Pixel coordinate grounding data
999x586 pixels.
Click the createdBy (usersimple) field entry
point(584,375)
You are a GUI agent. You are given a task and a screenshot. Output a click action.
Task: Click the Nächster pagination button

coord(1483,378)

» Problem description: Take the lines from the one containing "Click the createdBy (usersimple) field entry" through the final line of the entries above, and set them down exactly, with nothing added.

» Written reply:
Click the createdBy (usersimple) field entry
point(584,375)
You are a GUI agent. You are given a task and a screenshot. Output a click action.
Task: Click the Nächster pagination button

coord(1483,378)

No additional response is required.